• WHAT YOU NEED TO DO
Look below for the line with "お問い合わせ (25, 2320)". Extract that line and each one after it through the last, word for word.

%%

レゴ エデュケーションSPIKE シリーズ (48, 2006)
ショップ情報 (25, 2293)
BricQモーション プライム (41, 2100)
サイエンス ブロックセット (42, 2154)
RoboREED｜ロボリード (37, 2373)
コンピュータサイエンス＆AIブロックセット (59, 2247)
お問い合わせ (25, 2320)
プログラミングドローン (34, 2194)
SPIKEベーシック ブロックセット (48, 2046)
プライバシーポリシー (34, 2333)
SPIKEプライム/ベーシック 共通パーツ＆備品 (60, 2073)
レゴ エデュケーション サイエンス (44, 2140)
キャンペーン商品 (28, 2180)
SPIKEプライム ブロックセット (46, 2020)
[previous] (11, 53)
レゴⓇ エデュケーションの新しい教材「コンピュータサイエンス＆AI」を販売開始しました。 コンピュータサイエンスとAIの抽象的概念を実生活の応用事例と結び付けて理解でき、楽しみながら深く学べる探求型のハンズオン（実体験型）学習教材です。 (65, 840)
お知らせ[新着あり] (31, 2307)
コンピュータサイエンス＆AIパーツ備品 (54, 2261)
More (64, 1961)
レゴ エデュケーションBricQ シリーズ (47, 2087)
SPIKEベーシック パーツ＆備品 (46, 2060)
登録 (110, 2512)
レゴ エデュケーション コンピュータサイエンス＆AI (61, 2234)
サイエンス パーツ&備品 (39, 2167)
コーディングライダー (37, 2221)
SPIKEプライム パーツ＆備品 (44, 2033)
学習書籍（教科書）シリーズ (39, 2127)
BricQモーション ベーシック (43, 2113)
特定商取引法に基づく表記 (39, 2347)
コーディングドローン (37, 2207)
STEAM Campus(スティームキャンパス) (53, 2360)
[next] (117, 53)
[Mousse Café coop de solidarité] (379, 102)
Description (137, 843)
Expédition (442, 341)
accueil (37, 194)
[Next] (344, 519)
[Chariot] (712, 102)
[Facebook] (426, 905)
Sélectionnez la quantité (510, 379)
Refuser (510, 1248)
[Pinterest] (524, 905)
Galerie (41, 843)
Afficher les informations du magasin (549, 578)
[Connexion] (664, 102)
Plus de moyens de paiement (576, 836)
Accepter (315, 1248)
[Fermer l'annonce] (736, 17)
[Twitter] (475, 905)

%%

• WRITTEN RESPONSE
お問い合わせ (25, 2320)
プログラミングドローン (34, 2194)
SPIKEベーシック ブロックセット (48, 2046)
プライバシーポリシー (34, 2333)
SPIKEプライム/ベーシック 共通パーツ＆備品 (60, 2073)
レゴ エデュケーション サイエンス (44, 2140)
キャンペーン商品 (28, 2180)
SPIKEプライム ブロックセット (46, 2020)
[previous] (11, 53)
レゴⓇ エデュケーションの新しい教材「コンピュータサイエンス＆AI」を販売開始しました。 コンピュータサイエンスとAIの抽象的概念を実生活の応用事例と結び付けて理解でき、楽しみながら深く学べる探求型のハンズオン（実体験型）学習教材です。 (65, 840)
お知らせ[新着あり] (31, 2307)
コンピュータサイエンス＆AIパーツ備品 (54, 2261)
More (64, 1961)
レゴ エデュケーションBricQ シリーズ (47, 2087)
SPIKEベーシック パーツ＆備品 (46, 2060)
登録 (110, 2512)
レゴ エデュケーション コンピュータサイエンス＆AI (61, 2234)
サイエンス パーツ&備品 (39, 2167)
コーディングライダー (37, 2221)
SPIKEプライム パーツ＆備品 (44, 2033)
学習書籍（教科書）シリーズ (39, 2127)
BricQモーション ベーシック (43, 2113)
特定商取引法に基づく表記 (39, 2347)
コーディングドローン (37, 2207)
STEAM Campus(スティームキャンパス) (53, 2360)
[next] (117, 53)
[Mousse Café coop de solidarité] (379, 102)
Description (137, 843)
Expédition (442, 341)
accueil (37, 194)
[Next] (344, 519)
[Chariot] (712, 102)
[Facebook] (426, 905)
Sélectionnez la quantité (510, 379)
Refuser (510, 1248)
[Pinterest] (524, 905)
Galerie (41, 843)
Afficher les informations du magasin (549, 578)
[Connexion] (664, 102)
Plus de moyens de paiement (576, 836)
Accepter (315, 1248)
[Fermer l'annonce] (736, 17)
[Twitter] (475, 905)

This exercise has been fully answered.